Like Heinlein, one of Niven's favorite imaginative spurs is to postulate a technical improvement and project its impact on society. "New technologies create new customs, new laws, new ethics, new crimes." Such are the series of stories on teleportation, or those about the organ banks and the psychic detective, Gil "the Arm" Hamilton. However, these stories reveal a strange contradiction in Niven's work, given his reputation as a hard SF writer. One of his favorite aphorisms is Clarke's: "Any suffi- ciently advanced technology is indistinguishable from magic." Niven's technology, despite the scientific apparatus, often does seem like magic. Some plots, like those of World of Ptavvs or A Gift from Earth, hinge on psionic powers. Indeed, Niven has written several series of what might be termed "hard" fantasy, in which the magic is as strictly regulated as the science in an Analog story. Niven has entitled one of his collections Limits in recognition of this need.

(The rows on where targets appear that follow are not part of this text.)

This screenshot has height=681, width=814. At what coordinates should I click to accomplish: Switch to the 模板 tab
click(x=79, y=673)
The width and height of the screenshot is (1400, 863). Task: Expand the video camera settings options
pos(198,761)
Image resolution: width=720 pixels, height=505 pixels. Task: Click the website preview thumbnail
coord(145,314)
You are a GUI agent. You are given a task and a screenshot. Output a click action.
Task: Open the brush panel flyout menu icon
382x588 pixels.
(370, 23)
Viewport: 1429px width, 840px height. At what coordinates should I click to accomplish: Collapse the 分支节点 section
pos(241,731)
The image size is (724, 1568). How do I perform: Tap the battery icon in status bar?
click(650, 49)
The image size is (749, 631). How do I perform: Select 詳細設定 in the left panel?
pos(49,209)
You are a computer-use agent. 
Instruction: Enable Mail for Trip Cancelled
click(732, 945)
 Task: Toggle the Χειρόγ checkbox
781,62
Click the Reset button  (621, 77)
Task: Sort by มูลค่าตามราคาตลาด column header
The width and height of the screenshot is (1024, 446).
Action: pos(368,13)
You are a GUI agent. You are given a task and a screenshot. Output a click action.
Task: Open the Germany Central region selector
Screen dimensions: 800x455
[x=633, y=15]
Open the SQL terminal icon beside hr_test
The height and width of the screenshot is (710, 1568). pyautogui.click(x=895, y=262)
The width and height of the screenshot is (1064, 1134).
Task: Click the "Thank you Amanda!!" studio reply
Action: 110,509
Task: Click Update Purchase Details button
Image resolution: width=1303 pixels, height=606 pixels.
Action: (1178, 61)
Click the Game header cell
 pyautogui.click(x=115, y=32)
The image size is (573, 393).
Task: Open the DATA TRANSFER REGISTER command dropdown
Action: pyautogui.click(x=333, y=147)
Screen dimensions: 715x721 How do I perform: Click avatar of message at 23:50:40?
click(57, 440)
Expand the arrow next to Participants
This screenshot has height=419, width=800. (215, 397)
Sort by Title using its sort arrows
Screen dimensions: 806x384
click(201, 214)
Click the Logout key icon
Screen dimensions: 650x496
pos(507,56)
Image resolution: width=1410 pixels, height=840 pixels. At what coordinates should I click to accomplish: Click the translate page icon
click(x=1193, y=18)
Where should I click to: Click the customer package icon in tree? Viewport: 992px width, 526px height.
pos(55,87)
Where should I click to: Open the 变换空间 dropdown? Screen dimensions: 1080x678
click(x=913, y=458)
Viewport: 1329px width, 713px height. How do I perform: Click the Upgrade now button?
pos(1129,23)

Since the mid-1970's, much of Niven's work has been collaborative. His most famous partner is Jerry Pournelle, and their work describes universes more inimical than Known Space, while also prosletyzing more overtly for science ("to proxmire" becomes a pejorative verb), and continuing to present aliens who are dangerous, yet sympathetically depicted. The Mote in God's Eye was eagerly awaited, and carried Heinlein's extravagant blurb, "Possibly the finest science-fiction novel I have ever read." A novel of first contact, its suspense rides on whether humanity will realize the Moties's danger. The phrase "genie in the bottle," often used to describe the perils of unleashed science, here describes the possibility of the Moties emerging from their own system. Lucifer's Hammer, at first a typical disaster epic of the 1970's, carries the insistent subtext that technology-in this case the atomic power plant-will save humanity after such a disaster and allow it again to "control the lightning." Footfall is another novel of firsi contact, or rather conquest, in which a herd race bent on dominating the Earth of the near future is confused and defeated by humanity's lack of a surrender ritual and its penchant for individuality. Once again the atom-in this case the bomb-provides salvation (with science-fiction writers, including the easily recognizable "Robert Anson," giving crucial ad- vice). The Legacy of Heorot is a breathless combination of elements from Beowulf, The Thing, and Zulu as an isolated human colony must defend itself from supercarnivores. Probably their most interesting work is Inferno, on the face of it-a retelling of Dante by two hard SF writers-a sure recipe for disaster. Yet it is humorous, as a deceased SF writer tries, with the panache of a Heinlein hero, to devise technical explanations for and escapes from hell, as well as thought-provoking, providing a plausible theological reason for a supposedly merciful deity's construction of a place of eternal torments.
Niven's other principal collaborator is Steven Barnes. Their work also glorifies the possibilities of science while solving a life-threatening technical problem, as in The Descent of Anansi. Their most interesting work depicts a theme park that offers actual fantasy role-playing games. Particularly satisfying in Dream Park and The Barsoom Project is the unexpected use of the myths of primitive people (Melanesians and Inuit) reacting to and controlling modern Western technology.
Niven burst on the scene with a series of compelling and appealing myths in the late 1960's and early 1970's. The only way he has perhaps failed to live up to his promise is in setting such an initial high (and prolific) standard for himself. His lasting achievement (to paraphrase Wagner on Brahms) is to show what can be done with old forms in a new time.